* Begin PASSAGE SHOWN *

Wilson also questions Fauntleroy’s identity as a male, suggesting that he is defined by his femininity she writes, “rather than just a boy rendered girl, little Lord Fauntleroy represents a boy functioning as a female substitute.” This argument may have some validity based on Christopher Wagner’s claim on the website he operates dedicated to the historical background of both Fauntleroy and his little velvet suit, that Burnett’s inspiration, her son Vivian, was given the masculine form of the name the Burnetts planned to give the daughter that they had expected. Fauntleroy’s femininity may be further demonstrated by the 1921 film adaptation in which “America’s [Canadian] sweetheart,” Mary Pickford, plays not only Cedric’s mother, but also Cedric himself. It is of note that another classic boy, though undeniably un-American, Peter Pan, is traditionally a role held by women, suggesting an almost inherent femininity or androgyny to boyhood. Despite the fact that Fauntleroy is traditionally seen as effeminate, Burnett attempts to create a little man out of him, describing the Earl’s first encounter with his grandson she writes that he saw “a graceful childish figure in a black velvet suit, with a lace collar, and with love-locks waving about the handsome, manly little face, whose eyes met his with a look of innocent good-fellowship." It’s almost as though Burnett’s attention to Fauntleroy’s more “manly” features is meant to remind readers that he is in fact male. Of his appearance, Wilson claims that “Fauntleroy's effeminacy would present no great difficulty if it were not precisely this version of him, the little boy with the long golden curls wearing the velvet suit with the lace collar, that captured the public imagination.” It may seem that Burnett’s well behaved little man never really stood a chance against his bad boy contemporaries, his timing was just
too off. “The model of manliness that he represents is closer to the androgynous ideal of an earlier time than it is to Tom Sawyer’s world, in which the ‘model boy’ who takes perfect care of his mother is automatically an object of loathing and contempt."

* End PASSAGE SHOWN *
* Begin PROVIDED INFORMATION *

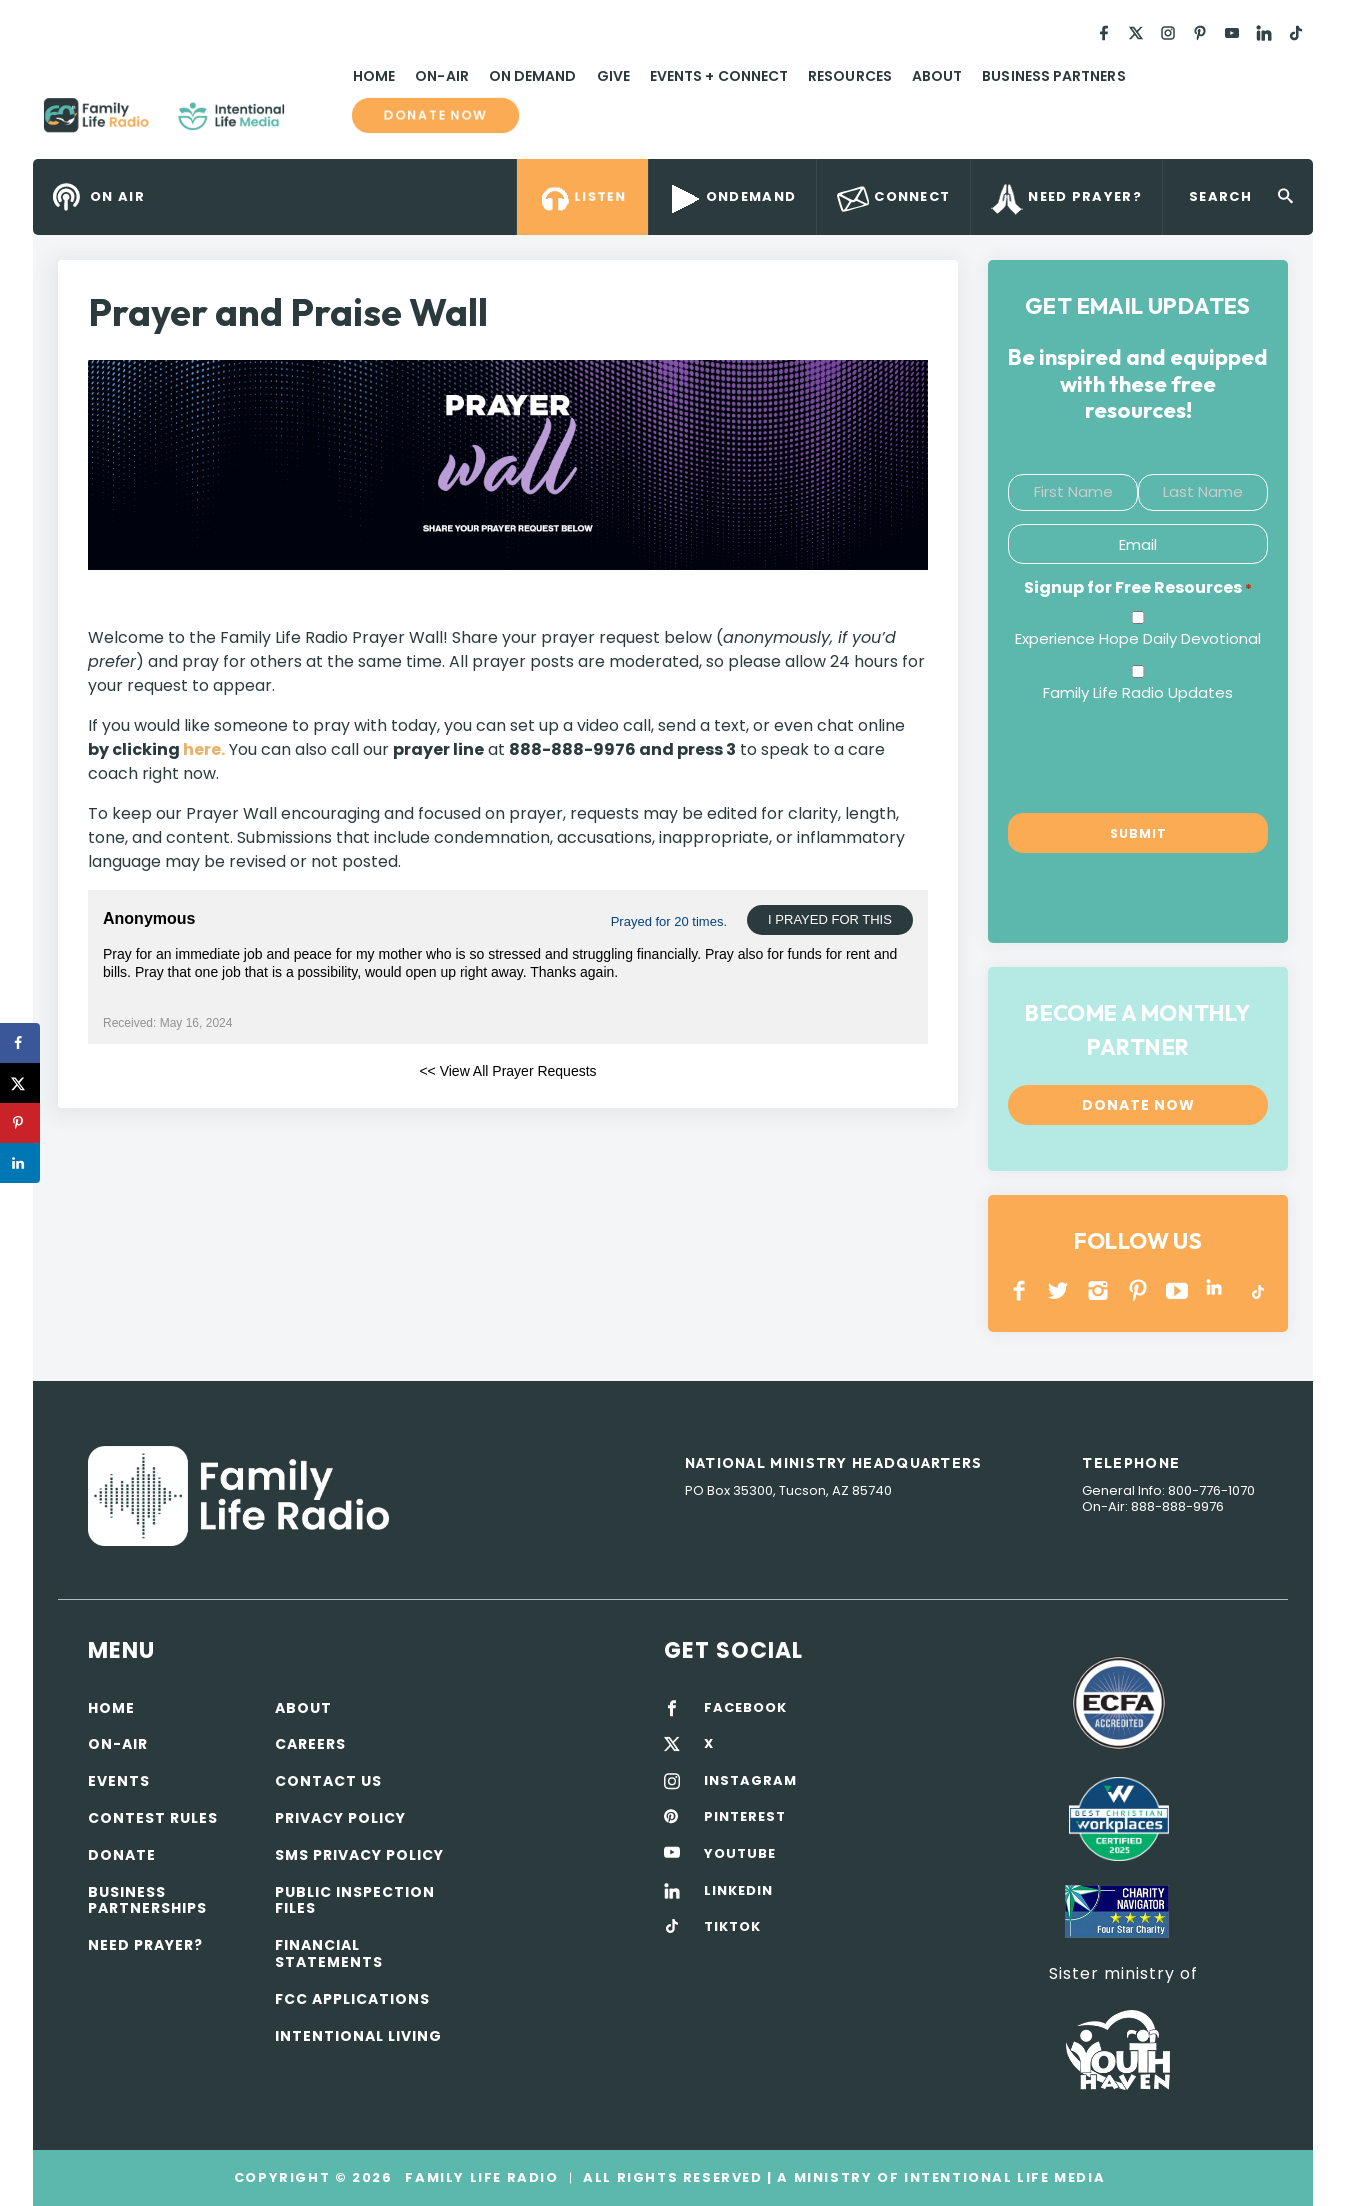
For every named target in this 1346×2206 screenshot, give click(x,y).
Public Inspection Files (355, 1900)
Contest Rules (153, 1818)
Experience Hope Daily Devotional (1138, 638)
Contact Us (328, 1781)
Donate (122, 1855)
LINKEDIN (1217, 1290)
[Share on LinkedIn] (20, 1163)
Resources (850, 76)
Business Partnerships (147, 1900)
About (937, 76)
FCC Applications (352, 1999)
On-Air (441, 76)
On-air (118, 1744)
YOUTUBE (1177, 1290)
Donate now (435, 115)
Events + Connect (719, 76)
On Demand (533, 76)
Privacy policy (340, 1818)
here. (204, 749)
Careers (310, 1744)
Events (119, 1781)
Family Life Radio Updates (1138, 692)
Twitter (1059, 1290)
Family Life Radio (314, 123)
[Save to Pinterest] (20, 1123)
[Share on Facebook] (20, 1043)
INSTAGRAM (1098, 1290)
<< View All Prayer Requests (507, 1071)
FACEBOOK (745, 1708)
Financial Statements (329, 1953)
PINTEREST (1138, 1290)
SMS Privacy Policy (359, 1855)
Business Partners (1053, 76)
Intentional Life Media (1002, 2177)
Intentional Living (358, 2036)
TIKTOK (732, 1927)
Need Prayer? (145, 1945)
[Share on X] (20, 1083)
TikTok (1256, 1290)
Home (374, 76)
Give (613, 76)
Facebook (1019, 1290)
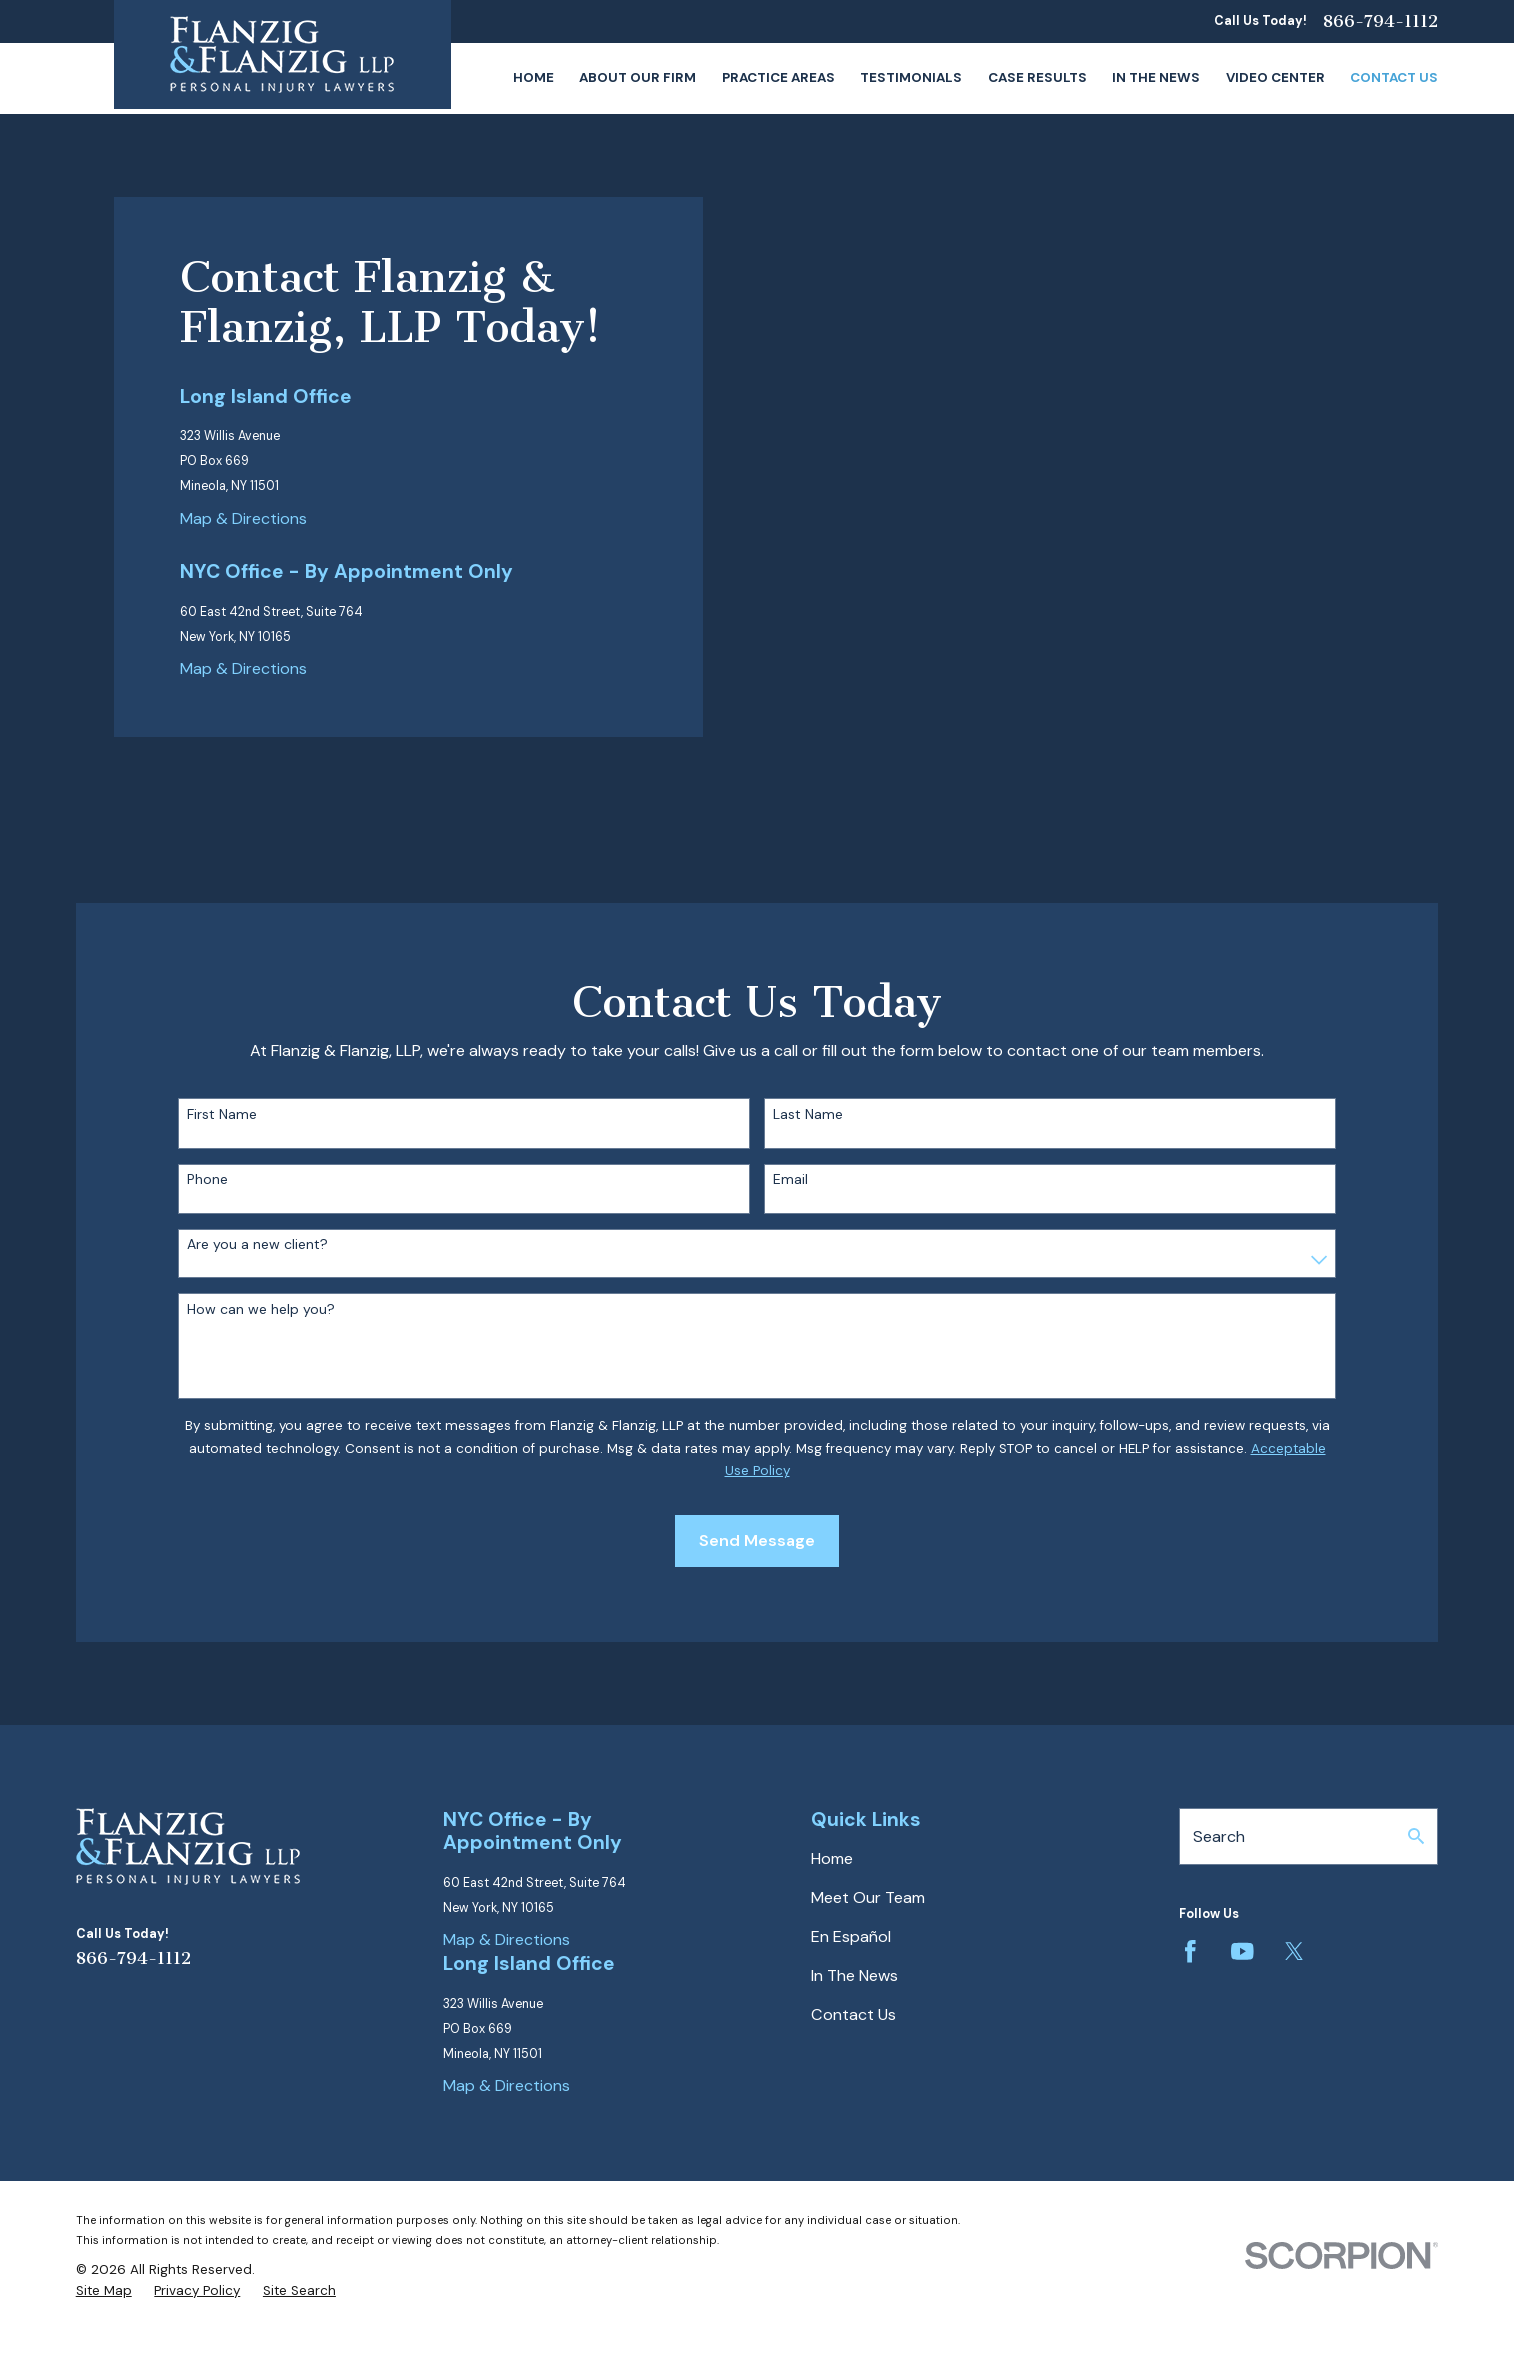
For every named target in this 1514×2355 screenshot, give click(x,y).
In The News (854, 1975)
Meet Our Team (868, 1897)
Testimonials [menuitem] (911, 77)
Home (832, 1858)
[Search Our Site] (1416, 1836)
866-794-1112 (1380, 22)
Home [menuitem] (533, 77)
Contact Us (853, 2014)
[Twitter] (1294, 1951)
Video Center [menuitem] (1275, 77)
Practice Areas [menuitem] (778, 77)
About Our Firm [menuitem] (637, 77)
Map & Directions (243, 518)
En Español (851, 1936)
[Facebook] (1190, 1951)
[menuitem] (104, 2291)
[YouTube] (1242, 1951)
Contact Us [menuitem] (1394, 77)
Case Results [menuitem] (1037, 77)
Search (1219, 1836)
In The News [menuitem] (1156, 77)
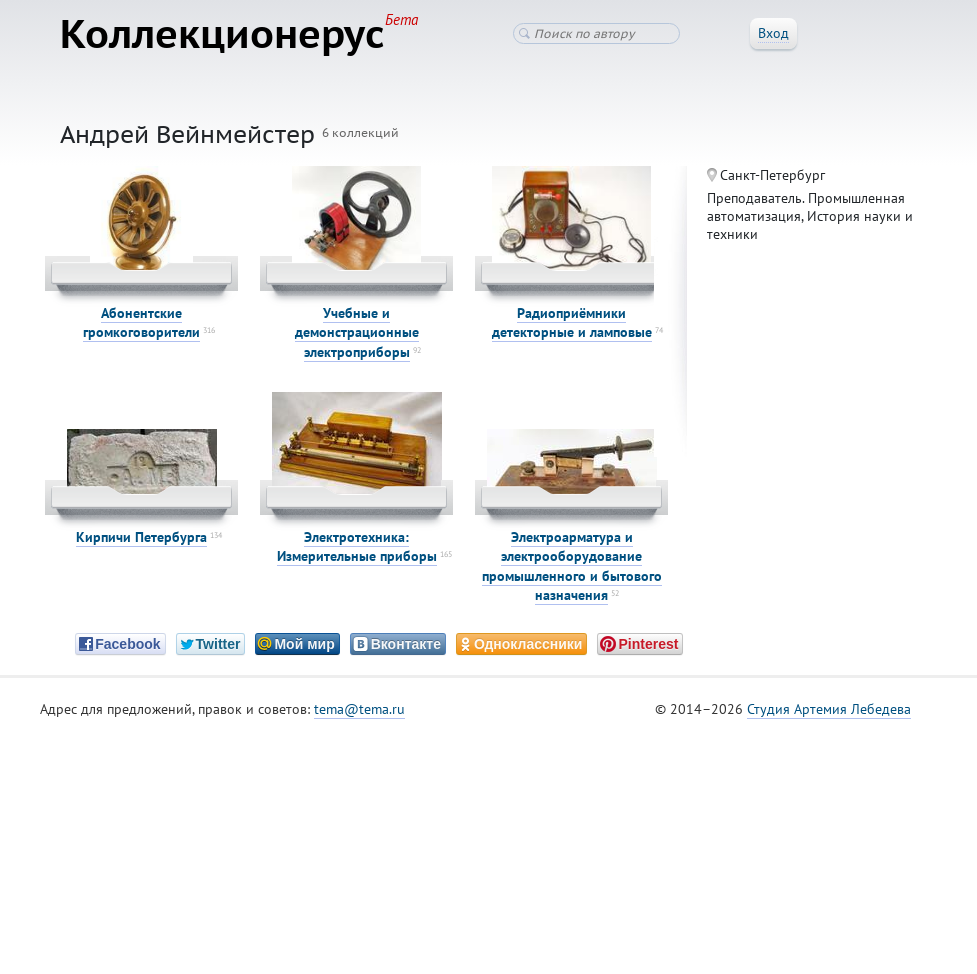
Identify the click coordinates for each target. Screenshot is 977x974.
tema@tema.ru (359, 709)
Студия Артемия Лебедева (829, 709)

* End PROVIDED INFORMATION *

## [PROMPT]
Decide whether the passage on Little Lord Fauntleroy agrees with each statement below, answering yes or no and quoting the text's words that settle it. (a) In the 1921 film adaptation, Mary Pickford plays both Cedric and his mother. (b) Burnett's son Vivian received the name the Burnetts had planned to give a son. (c) The role of Peter Pan is traditionally held by men.

## [RESULT FOR THIS EXERCISE]
(a) Yes: "Mary Pickford, plays not only Cedric’s mother, but also Cedric himself"
(b) No: "the masculine form of the name the Burnetts planned to give the daughter that they had expected"
(c) No: "Peter Pan, is traditionally a role held by women"